◆ OBJECTIVE:
In the listing below, reproduce the lines verbatim from the one containing "has height=680, width=1420." through the one containing "coord(519,109)", including both of those lines. Output only those lines.

◆ Item-finding records:
■ ■ ■ ■ ■

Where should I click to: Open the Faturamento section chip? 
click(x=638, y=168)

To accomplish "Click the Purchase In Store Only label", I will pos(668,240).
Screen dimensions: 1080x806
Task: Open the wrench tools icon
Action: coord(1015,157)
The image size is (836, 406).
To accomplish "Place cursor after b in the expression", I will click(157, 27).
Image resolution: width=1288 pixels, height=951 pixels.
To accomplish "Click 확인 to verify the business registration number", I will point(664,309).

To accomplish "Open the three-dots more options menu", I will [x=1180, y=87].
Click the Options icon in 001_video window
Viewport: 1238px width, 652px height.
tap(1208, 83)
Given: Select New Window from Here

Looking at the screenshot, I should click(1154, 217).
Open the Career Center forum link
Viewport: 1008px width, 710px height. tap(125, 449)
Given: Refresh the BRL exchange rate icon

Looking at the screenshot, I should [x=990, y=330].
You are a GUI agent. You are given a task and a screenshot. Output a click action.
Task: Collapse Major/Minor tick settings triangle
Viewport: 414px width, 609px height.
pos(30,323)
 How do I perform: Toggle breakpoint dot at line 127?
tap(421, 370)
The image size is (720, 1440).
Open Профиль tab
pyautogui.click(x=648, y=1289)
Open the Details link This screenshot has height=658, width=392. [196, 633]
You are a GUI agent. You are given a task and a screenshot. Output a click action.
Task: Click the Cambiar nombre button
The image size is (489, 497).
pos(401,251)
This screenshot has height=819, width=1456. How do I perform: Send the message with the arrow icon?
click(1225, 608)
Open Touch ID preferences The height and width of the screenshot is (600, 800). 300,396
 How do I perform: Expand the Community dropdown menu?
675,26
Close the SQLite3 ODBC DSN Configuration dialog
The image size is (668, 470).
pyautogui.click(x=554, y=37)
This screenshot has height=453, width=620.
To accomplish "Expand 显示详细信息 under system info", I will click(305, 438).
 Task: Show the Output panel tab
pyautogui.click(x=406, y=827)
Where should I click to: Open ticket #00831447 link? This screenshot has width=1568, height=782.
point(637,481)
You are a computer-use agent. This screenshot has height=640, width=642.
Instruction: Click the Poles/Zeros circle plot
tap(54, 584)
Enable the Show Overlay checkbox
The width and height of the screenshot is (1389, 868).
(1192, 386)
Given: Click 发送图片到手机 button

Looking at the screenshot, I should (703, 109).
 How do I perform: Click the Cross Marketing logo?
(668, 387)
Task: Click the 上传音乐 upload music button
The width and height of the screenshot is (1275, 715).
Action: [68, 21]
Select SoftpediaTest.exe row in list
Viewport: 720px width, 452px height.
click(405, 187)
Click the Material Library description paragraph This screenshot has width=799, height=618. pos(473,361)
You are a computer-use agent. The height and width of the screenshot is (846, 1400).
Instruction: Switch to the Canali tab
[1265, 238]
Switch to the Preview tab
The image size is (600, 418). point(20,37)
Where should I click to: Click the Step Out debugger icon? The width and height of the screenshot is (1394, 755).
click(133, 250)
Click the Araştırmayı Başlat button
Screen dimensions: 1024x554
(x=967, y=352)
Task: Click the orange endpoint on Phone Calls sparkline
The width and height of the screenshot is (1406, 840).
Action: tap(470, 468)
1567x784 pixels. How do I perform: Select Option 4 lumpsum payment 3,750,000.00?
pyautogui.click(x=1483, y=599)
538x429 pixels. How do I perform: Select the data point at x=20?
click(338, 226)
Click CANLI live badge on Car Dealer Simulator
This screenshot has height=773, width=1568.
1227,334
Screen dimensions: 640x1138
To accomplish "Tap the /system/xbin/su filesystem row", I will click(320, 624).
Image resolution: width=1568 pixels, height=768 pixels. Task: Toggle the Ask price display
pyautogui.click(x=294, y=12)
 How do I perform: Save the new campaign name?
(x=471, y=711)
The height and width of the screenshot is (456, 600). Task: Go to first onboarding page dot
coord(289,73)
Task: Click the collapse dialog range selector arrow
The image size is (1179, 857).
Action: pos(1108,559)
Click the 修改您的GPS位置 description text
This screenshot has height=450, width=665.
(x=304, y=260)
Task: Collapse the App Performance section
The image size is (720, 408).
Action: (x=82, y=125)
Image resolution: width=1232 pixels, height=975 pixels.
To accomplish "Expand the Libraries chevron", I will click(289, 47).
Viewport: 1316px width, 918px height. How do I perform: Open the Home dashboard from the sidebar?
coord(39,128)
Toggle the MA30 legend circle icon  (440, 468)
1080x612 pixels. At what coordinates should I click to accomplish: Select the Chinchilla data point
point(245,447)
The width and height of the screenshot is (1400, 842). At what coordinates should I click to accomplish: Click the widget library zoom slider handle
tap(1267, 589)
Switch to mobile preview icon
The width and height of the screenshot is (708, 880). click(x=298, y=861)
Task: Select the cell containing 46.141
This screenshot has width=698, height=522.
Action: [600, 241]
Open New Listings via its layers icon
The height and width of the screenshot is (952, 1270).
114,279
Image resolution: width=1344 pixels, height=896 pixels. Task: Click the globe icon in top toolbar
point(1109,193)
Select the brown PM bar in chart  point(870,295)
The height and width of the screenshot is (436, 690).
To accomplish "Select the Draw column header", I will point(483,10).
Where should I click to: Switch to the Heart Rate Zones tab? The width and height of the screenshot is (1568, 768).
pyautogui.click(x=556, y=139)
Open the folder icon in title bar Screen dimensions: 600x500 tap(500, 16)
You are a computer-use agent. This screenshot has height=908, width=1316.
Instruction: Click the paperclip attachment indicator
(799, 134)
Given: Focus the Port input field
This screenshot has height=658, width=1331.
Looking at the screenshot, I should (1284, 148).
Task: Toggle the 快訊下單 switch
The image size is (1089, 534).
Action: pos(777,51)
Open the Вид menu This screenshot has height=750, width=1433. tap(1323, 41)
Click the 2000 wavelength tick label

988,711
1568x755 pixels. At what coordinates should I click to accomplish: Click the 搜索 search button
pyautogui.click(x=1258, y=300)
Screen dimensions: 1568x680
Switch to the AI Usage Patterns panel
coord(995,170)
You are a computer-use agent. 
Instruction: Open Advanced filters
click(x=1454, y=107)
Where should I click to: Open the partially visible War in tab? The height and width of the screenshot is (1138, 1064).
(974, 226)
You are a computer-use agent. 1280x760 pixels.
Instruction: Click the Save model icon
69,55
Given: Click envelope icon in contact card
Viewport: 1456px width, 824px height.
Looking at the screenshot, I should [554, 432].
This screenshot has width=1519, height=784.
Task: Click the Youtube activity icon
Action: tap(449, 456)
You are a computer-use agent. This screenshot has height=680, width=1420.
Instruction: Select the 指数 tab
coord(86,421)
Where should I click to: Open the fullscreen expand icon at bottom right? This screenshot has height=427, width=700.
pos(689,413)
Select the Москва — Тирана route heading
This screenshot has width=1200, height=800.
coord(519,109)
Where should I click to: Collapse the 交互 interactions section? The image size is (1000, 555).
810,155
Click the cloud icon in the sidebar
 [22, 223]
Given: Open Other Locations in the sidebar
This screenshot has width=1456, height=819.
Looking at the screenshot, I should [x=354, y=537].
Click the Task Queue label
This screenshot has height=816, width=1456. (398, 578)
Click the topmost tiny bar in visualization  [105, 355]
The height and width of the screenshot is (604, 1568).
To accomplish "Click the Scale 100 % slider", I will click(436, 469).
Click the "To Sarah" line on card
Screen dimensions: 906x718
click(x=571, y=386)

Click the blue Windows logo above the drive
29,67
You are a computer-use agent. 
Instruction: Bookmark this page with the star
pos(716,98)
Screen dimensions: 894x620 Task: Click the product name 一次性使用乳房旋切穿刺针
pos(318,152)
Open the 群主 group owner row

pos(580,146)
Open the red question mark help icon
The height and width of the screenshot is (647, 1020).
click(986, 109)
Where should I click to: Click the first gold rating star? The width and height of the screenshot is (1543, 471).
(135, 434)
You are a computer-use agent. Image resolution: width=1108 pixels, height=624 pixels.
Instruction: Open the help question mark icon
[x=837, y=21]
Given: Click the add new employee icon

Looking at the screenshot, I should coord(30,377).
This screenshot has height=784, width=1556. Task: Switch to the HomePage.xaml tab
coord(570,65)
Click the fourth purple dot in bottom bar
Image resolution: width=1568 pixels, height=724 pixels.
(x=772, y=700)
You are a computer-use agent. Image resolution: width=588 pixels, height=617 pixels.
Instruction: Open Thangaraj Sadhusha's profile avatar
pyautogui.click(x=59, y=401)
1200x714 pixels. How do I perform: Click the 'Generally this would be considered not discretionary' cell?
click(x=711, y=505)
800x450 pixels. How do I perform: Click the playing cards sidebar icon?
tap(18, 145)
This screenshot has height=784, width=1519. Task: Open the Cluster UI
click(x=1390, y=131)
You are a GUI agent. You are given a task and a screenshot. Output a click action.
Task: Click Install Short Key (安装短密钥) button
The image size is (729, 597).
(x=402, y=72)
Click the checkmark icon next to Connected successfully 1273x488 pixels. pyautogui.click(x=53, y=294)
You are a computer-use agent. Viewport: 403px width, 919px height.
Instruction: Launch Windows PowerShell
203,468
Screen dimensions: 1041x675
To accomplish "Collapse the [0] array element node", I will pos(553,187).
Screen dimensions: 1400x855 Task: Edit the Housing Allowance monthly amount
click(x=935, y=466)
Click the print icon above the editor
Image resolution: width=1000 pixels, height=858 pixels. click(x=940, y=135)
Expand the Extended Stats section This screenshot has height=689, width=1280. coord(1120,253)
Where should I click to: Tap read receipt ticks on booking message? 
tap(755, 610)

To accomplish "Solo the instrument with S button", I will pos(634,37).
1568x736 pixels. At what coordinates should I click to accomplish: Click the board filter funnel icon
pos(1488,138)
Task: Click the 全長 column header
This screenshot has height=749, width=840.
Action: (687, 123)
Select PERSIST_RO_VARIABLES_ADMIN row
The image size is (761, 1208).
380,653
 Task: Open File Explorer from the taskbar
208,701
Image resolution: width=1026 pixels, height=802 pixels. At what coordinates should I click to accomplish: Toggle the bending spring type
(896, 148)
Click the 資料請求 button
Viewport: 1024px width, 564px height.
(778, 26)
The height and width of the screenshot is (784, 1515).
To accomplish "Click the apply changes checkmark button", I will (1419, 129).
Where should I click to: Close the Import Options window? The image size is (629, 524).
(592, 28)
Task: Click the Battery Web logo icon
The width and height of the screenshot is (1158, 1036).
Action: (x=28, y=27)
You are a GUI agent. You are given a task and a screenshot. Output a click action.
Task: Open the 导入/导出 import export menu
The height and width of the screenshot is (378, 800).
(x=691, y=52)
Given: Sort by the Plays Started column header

■ ■ ■ ■ ■

◆ TASK SOLUTION:
You are a computer-use agent. This screenshot has height=680, width=1420.
Instruction: Select the 指数 tab
coord(86,421)
Where should I click to: Open the fullscreen expand icon at bottom right? This screenshot has height=427, width=700.
pos(689,413)
Select the Москва — Тирана route heading
This screenshot has width=1200, height=800.
coord(519,109)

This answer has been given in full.